Why do you need a Wedding Program? I'll tell ya what's going to happen.

1. Music Starts.
2. We Get Married.
3. We Eat.
4. Music Starts. 
5. We Party!
Just seems like a waste of trees and money to me. 


I don't know why you need all of this stuff, but to help you check one more thing off your 'ToDo' here is a precompiled list of things "They" say you need for your wedding. 




Goodnight - That's a lot of stuff!!! 

I wouldn't have even thought of half this on my own. A list like this is a great place to start, but don't get too caught up in what you think you should be doing, and lose sight of what you want! 

I want my wedding to be more like a giant party than a formal cookie cutter. (Don't ask me how exactly I'm going to accomplish this 'cause I don't know just yet! lol)


I like this quote I found on a Welsh wedding planning blog called Cwtch.

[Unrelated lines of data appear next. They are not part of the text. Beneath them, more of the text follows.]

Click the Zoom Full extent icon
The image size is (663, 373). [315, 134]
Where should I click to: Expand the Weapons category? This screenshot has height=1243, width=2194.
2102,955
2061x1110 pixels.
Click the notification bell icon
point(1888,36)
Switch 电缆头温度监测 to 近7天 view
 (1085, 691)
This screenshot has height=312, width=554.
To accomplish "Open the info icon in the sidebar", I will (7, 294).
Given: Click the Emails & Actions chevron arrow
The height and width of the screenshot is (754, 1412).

Wednesday, August 28, 2013

OMIGADUGUYS I'm Getting Married! - Wedding Belle's Proposal

OMIGADUGUYS I'm Getting Married! 
And it only took 7 years and the threat of his younger sister tying the knot before him to get that fire lit.

Wedding Belle's Proposal

When we officially came out on Facebook as "Engaged" I had a hundred people ask me, "How did he propose?!?" - "OMG what was the proposal like?" I wish I had some grand story about the beach at sunset or a baseball game jumbotron Kiss Cam turned proposal, but alas after 7 years I'll take what I can get!


Here's the story: I'd been dropping not so subtle hints since my Grad School graduation that it was time to either poop or get off the pot if ya' know what I mean. He obviously was not catching the drift of my metaphor, and my hints were falling on deaf ears. I had very bitterly given up and just assumed that I was going to be "that girl" with the common law-live in-more than boyfriend-but not husbanded-babydaddy and that was that.

Then one day he calls me out of the blue and says, "Soooooo... My sister's boyfriend just asked her to marry him, and they're getting married in August of next year. So someone needs to get their sh*t together, 'cause we need to get married before them or everyone will be broke and we'll get all the crappy presents."

I'm sorry - What?!? "...someone needs to get their sh*t together...?"!!!!! I have a Master's Degree. I have a good job. I am emotionally and MENTALLY STABLE AND READY TO COMMIT TO A MARRIAGE!!!!!!!! WHO exactly needs to get their sh*t together?!?!?!?


So the very next day I went to David's Bridal, and got my shiz together. I sent him this photo text as I left that simply read, "Just so you know, I'm ready to get married whenever."




And that is the story I get to tell my grandchildren of how Grandpa proposed to Mamaw -Excellent.